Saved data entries
═══

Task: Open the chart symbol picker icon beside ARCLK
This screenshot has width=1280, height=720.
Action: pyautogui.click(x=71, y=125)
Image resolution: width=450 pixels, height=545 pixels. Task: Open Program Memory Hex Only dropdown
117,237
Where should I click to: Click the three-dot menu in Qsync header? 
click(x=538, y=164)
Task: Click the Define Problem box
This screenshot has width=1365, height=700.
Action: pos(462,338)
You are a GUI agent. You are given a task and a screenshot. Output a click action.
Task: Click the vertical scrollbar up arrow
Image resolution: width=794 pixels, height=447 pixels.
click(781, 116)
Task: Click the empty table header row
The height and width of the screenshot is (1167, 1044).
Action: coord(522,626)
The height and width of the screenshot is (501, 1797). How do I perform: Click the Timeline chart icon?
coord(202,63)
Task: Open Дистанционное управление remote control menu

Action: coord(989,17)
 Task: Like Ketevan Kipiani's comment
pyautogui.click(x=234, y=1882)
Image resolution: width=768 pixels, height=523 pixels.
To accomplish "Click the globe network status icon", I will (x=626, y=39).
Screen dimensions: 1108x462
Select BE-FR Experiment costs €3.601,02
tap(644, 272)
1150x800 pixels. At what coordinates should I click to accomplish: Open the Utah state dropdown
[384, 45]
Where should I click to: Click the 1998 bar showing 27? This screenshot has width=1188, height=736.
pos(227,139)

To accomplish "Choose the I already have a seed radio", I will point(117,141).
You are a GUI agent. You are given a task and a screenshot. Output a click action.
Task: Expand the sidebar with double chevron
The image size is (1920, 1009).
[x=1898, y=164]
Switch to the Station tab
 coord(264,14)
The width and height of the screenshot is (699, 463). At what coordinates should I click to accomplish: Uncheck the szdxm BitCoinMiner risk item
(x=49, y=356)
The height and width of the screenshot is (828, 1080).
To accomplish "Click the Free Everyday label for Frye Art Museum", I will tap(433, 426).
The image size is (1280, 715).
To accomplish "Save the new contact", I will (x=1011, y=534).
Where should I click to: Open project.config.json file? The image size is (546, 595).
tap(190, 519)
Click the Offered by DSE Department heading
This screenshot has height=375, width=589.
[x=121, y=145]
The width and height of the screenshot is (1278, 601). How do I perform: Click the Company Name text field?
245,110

═══

Work to be completed
The lines of the data, from the first through the one containing "Screen dimensions: 1108x462", are to be transcribed exactly.

Reply to the exercise
Task: Open the chart symbol picker icon beside ARCLK
This screenshot has width=1280, height=720.
Action: pyautogui.click(x=71, y=125)
Image resolution: width=450 pixels, height=545 pixels. Task: Open Program Memory Hex Only dropdown
117,237
Where should I click to: Click the three-dot menu in Qsync header? 
click(x=538, y=164)
Task: Click the Define Problem box
This screenshot has width=1365, height=700.
Action: pos(462,338)
You are a GUI agent. You are given a task and a screenshot. Output a click action.
Task: Click the vertical scrollbar up arrow
Image resolution: width=794 pixels, height=447 pixels.
click(781, 116)
Task: Click the empty table header row
The height and width of the screenshot is (1167, 1044).
Action: coord(522,626)
The height and width of the screenshot is (501, 1797). How do I perform: Click the Timeline chart icon?
coord(202,63)
Task: Open Дистанционное управление remote control menu

Action: coord(989,17)
 Task: Like Ketevan Kipiani's comment
pyautogui.click(x=234, y=1882)
Image resolution: width=768 pixels, height=523 pixels.
To accomplish "Click the globe network status icon", I will (x=626, y=39).
Screen dimensions: 1108x462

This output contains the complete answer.